Emerging Issues on Revenue Performance
- Declining tax revenue to GDP implies that modest economic growth is not translating to improved revenue yield. This is attributed to the structure of the economy (80% informal sectors) and large reliance of agriculture (contributes >25% to GDP-declining/stagnant manufacturing sector). Other factors including political transition are at play as well.
- Revenue forecasting has commendably moderated but is still evident from the widening gap between quarterly revenue collection against target.
- Untimely revenue inflows are a potential for liquidity risks which translates to delays and uneven disbursement to MDAs. Therefore, cash flow management is critical to ensure smooth budget implementation and in turn improved service deliver
Expenditure performance
The biggest budget credibility challenge is with execution of development budget which is a recurring challenge when compared with expenditure performance for the past decade. About 19% of its approved development budget was not spent by the end of Q4 of FY 2022/23 compared to 7.2% for recurrent expenditure
For both recurrent and development expenditure, the capacity of MDAs to spent funds already at their disposal is not a challenge as the utilization rate is over 100% across all sectors.

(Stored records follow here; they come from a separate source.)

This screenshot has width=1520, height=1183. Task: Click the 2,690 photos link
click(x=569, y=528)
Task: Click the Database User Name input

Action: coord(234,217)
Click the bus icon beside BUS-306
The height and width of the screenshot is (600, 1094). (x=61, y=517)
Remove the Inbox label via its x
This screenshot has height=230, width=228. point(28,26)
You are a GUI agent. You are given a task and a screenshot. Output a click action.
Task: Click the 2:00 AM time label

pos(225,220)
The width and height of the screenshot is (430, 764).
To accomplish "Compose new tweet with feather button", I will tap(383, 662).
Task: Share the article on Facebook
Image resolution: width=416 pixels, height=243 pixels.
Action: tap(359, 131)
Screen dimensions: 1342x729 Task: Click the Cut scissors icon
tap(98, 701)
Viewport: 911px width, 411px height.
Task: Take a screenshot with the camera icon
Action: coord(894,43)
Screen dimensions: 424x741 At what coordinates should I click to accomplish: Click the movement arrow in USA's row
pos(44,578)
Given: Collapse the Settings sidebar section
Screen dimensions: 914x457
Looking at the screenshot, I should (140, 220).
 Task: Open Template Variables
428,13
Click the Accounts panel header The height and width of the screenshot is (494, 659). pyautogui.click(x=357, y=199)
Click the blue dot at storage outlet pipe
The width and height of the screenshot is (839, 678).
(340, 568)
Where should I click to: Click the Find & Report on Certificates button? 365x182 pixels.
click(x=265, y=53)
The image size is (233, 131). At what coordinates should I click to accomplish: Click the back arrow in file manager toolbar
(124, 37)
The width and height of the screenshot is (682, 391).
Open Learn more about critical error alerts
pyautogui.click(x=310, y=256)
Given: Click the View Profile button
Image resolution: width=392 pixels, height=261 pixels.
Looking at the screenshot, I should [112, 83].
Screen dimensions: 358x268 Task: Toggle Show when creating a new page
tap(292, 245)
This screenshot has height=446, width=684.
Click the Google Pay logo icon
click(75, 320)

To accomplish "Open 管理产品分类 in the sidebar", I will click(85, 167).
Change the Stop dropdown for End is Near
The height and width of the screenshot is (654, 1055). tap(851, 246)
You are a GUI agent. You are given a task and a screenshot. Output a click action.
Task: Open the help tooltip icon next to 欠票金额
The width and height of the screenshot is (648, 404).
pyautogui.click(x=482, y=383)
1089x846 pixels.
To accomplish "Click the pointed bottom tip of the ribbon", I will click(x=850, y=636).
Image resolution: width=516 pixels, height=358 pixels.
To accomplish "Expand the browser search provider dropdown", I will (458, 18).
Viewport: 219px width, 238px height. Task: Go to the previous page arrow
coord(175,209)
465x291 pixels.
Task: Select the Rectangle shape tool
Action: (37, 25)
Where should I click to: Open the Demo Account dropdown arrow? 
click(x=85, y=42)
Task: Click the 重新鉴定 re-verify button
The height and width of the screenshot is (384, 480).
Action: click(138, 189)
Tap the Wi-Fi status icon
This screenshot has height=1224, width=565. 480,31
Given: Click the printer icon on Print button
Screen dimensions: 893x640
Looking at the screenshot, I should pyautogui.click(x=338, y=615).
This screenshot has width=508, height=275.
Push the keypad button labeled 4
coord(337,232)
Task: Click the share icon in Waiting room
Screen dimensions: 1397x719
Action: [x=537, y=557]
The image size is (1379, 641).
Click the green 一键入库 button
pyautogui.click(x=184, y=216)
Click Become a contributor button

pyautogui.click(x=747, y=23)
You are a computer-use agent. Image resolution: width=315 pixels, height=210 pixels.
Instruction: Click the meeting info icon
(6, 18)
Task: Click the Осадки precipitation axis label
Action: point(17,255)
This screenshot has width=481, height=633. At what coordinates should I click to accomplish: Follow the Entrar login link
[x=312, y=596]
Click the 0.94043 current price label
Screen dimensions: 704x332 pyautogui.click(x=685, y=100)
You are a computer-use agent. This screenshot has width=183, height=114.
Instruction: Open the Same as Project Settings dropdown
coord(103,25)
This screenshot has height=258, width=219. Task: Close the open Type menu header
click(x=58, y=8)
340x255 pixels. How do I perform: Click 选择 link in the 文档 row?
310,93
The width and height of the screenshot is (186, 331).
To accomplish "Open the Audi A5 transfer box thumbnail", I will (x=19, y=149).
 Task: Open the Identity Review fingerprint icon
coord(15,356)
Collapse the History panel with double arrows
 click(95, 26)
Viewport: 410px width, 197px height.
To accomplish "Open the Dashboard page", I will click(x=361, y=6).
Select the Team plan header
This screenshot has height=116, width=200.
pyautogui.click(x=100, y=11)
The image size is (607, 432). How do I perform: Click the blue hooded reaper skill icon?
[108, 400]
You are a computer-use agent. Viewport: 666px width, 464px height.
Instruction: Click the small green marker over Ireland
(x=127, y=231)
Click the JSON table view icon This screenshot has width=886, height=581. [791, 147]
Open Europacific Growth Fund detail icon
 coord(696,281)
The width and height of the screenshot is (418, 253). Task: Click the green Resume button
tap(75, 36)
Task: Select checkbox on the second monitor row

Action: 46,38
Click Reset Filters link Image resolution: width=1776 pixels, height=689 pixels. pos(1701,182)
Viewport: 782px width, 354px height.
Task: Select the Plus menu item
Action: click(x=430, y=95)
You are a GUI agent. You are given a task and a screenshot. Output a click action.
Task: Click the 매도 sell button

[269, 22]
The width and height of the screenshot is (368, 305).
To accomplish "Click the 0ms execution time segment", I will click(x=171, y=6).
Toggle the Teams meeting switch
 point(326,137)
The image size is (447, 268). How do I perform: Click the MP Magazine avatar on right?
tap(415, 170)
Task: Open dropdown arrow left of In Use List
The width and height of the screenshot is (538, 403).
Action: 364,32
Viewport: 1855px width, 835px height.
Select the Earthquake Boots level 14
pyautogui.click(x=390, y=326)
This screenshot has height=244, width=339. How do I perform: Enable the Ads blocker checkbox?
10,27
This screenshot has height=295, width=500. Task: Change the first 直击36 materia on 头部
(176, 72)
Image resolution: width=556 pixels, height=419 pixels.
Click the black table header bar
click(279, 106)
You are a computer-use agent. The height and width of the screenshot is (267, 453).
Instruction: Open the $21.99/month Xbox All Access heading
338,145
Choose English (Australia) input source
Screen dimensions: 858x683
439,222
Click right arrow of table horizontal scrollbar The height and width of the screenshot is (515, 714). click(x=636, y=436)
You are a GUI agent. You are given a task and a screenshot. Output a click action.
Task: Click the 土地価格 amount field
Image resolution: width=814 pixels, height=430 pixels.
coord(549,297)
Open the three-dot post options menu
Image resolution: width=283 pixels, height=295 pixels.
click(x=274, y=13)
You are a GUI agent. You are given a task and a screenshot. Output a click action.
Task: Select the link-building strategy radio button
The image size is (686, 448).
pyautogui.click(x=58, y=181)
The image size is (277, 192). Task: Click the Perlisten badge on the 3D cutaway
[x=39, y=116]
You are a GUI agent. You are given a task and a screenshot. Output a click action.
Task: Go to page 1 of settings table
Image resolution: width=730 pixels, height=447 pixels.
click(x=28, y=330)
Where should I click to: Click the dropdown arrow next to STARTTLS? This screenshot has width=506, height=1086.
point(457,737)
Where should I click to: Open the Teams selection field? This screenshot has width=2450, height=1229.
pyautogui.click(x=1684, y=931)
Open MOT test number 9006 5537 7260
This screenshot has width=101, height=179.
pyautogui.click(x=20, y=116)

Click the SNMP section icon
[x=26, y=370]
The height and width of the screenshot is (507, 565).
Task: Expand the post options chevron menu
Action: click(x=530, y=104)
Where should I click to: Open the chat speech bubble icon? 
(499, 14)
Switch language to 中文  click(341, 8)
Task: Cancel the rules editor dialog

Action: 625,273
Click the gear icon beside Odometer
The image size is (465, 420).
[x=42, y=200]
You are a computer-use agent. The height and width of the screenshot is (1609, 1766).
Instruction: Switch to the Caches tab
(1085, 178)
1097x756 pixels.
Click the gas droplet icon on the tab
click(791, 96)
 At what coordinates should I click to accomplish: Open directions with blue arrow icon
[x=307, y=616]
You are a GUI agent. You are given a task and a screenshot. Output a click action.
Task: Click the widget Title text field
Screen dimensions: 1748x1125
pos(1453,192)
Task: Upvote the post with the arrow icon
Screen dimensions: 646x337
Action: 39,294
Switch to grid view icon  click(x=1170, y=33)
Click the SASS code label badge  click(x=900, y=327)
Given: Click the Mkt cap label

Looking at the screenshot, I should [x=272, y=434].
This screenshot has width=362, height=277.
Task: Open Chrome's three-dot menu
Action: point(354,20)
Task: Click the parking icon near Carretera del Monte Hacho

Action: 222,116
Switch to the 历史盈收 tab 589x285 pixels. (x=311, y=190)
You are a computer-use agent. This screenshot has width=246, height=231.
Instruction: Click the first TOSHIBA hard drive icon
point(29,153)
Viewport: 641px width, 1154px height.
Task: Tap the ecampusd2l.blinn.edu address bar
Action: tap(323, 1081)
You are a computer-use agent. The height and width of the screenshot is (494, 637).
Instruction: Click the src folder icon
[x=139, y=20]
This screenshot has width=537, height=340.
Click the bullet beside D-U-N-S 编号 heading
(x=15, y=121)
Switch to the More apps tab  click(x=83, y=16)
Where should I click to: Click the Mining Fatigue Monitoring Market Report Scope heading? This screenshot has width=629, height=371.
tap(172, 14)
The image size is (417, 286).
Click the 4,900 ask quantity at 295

It is only the development expenditure on the education sector whose utilization rate was substantially below 100%. This suggests some inherent capacity gaps in the delivery of education services amidst other planning and budgeting challenges.
On the recurrent expenditure side, the top three most struggling sectors in executing their budgets are General Economic and Commercial Affairs (15.3%); Public Administration and International Relations (12.5%) and Education (10.6%) in that order. The unspent recurrent expenditure portion is largely for non-wages, that is, for operations and maintenance component.
Similarly, Education (35.9%) and General Economic and Commercial Affairs (28.4%) and Environmental Protection, Water and Natural Resources (23.6%) as the odd one out, are the top three most struggling sectors on the development expenditure side. Emergence of stalled/incomplete projects in these foregoing service delivery areas are a manifestation of challenges in the absorption of their respective development budgets.
Health Sector Budget Performance
As provided for in the Constitution of Kenya, the national level health sector is responsible for providing and coordinating health policy formulation, ensuring quality service delivery and regulating health care.
The sector’s approved budget of Ksh 122.5 billion was cut by 5.3% through downwards revisions to Ksh 119.4 billion in Supplementary Budget I and again further down to Ksh 116.4 billion in Supplementary Budget II.
By the end of FY 2022/24, the health sector’s budget performance was 94.5%, substantially better than in FY 2021/22 whose absorption rate was 87.9%.
This improved budget performance was driven by significance uptake in the sector’s development budget. Besides the effect of downward revision of the budget is likely to have improved the sector’s budget performance.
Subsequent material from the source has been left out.